Sometimes the people who call on Muslim leaders and scholars to condemn the terrorism of Muslim extremists seem to be suggesting that there aren't any downsides to doing so. But the recent death threat made against a Muslim professor at Rhodes College in Memphis is a reminder that, though it may be necessary to speak out against the terroristic campaign being waged by ISIS, the people who do so put themselves at risk.
According to multiple news reports, Yasir Qadhi, an adjunct at Rhodes, drew the attention of ISIS after he criticized the murderous attacks on the staff of Charlie Hebdo magazine in Paris this year.
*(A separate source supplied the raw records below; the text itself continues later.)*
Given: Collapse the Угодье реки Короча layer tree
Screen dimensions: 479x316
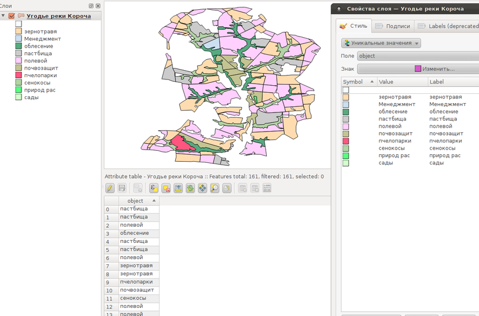Looking at the screenshot, I should click(x=4, y=16).
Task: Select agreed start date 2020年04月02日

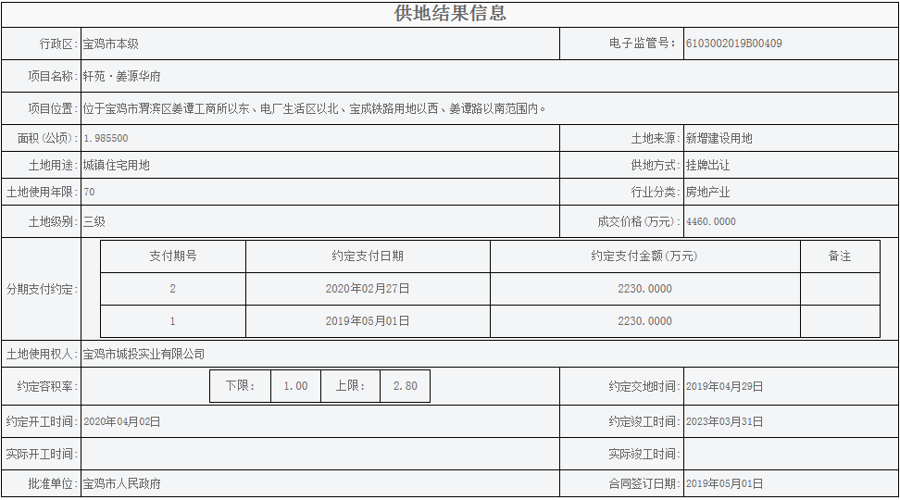Action: click(x=121, y=421)
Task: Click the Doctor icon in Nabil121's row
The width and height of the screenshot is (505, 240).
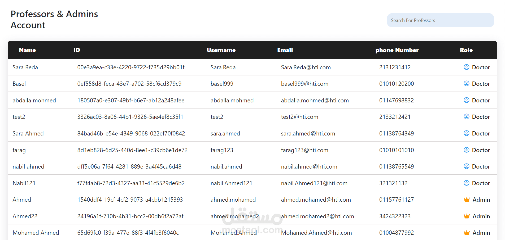Action: (466, 183)
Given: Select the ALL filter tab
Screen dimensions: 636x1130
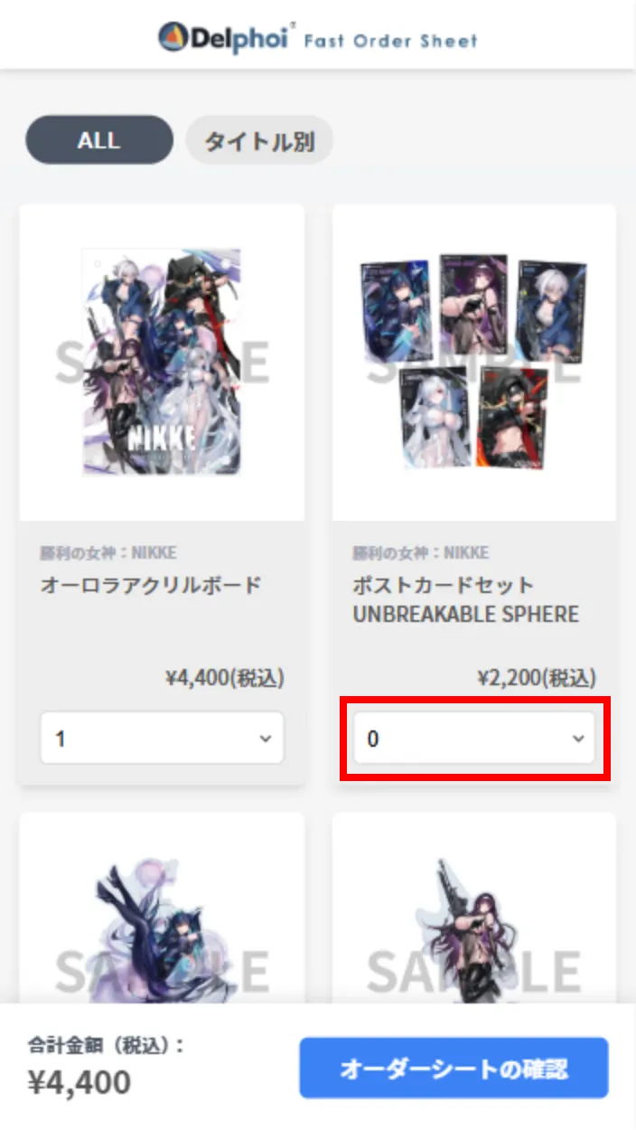Looking at the screenshot, I should 99,140.
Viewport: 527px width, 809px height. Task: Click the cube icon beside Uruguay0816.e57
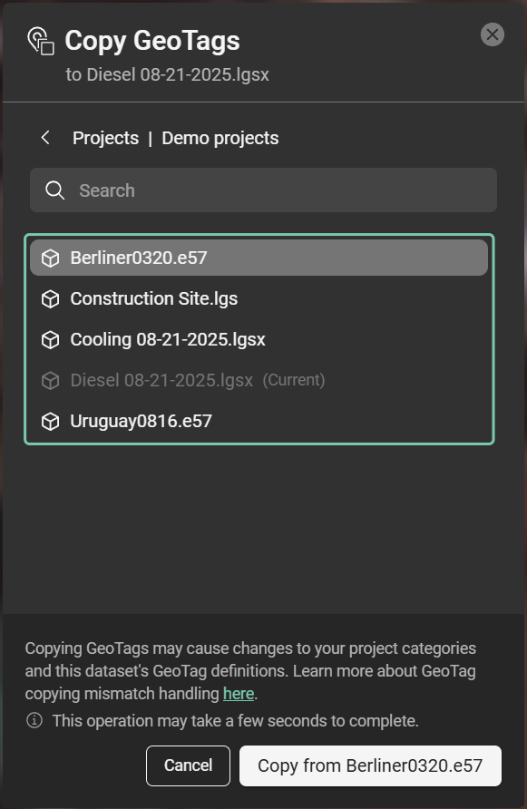[50, 421]
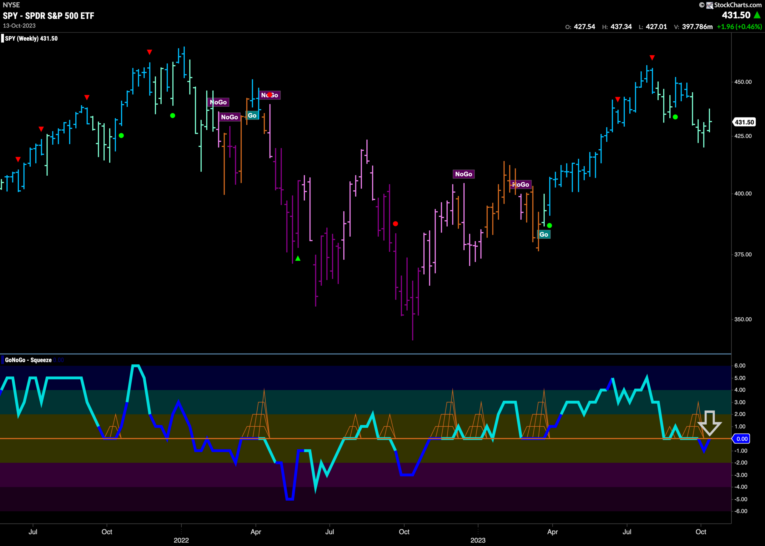765x546 pixels.
Task: Click the SPY (Weekly) 431.50 legend
Action: (x=31, y=39)
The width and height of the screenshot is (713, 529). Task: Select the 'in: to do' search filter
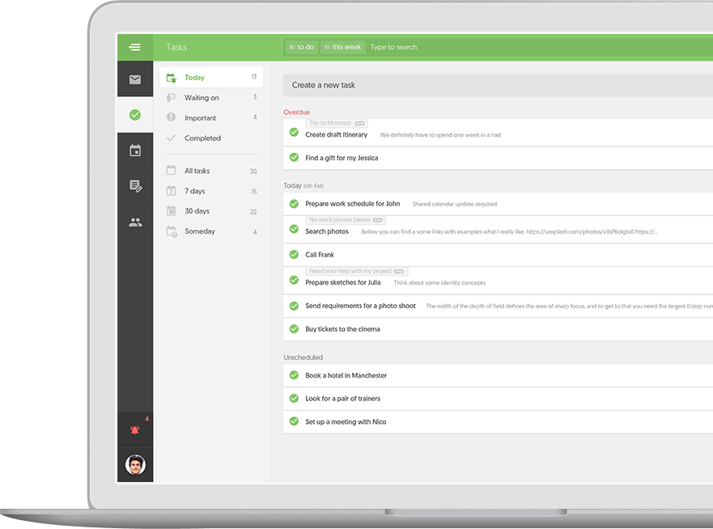[x=301, y=47]
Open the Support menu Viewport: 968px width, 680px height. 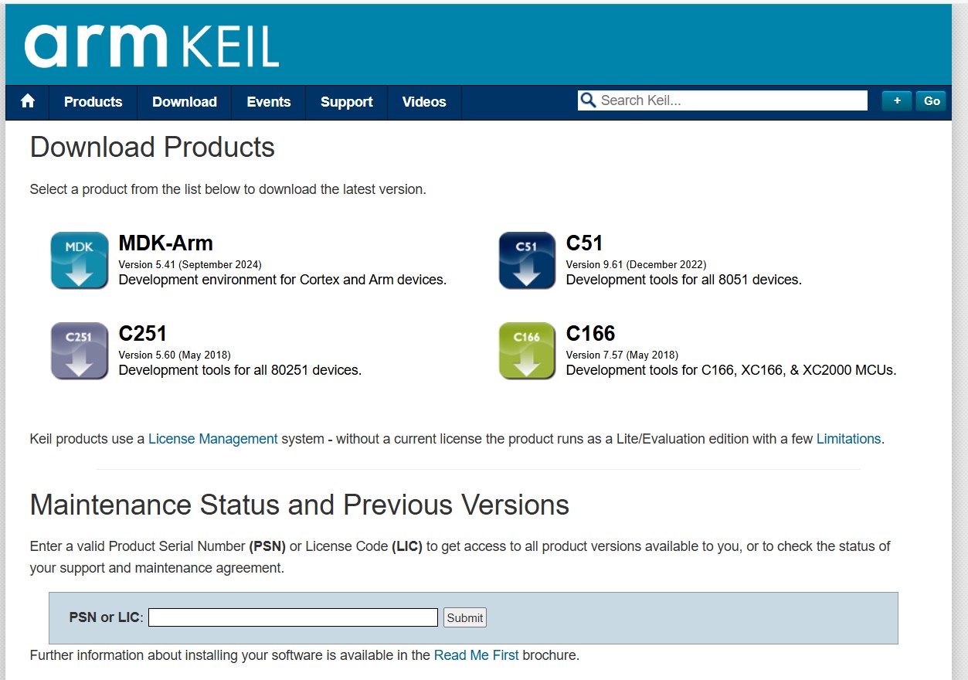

According to a magazine published by ISIS, there's now a reward on the Memphis man's head.
"There is no doubt that such deeds are apostasy," the threat reads, "that those who publicly call to such deeds in the name of Islam and scholarship are from the du'āt(callers) to apostasy, and that there is great reward awaiting the Muslim in the Hereafter if he kills these apostate imāms..."
Qadhi tells Inside Higher Ed that he is concerned but that he has received many death threats over the years, going back to when right-wing American groups labeled him a radical Muslim.
Qadhi told a Memphis television station that "I was one two clerics that they targeted in their latest magazine, two American clerics, and basically called for my assassination. And they have said this is an act of of worship.....that if somebody kills me, God is going to reward them."